* [Exercise] In the passage about monkeys reaching for the moon, what are the monkeys actually seeing?

Those crazy monkeys keep trying to grab the moon, never realizing that all they're seeing is a reflection of it in the water.
A couple hundreds of thousands of years have left us far less hairy than them, but it hasn't made us any less confused about what is around us.
We reach far more deeply than they do, and many times we get our hands on something, but that thing is almost never really the thing that we were reaching for.
It's hard to express this kind of truth without other people thinking that it's sad. It's not sad, though; it's just the way that things are.
We reach for reflections of moons.
We fall in love with the ideas that we have about someone.
We call a chair a chair until it is broken in pieces, when we no longer view it as the same object.
And yet we want that moon, and we want that love, and we want to be able to name and categorize the world.

* [Data]

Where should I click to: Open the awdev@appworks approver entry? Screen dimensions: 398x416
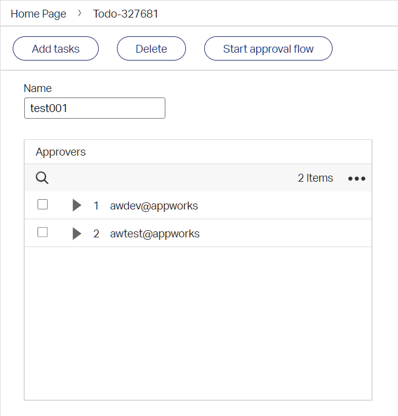(154, 206)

* [Complete output] A reflection of the moon in the water.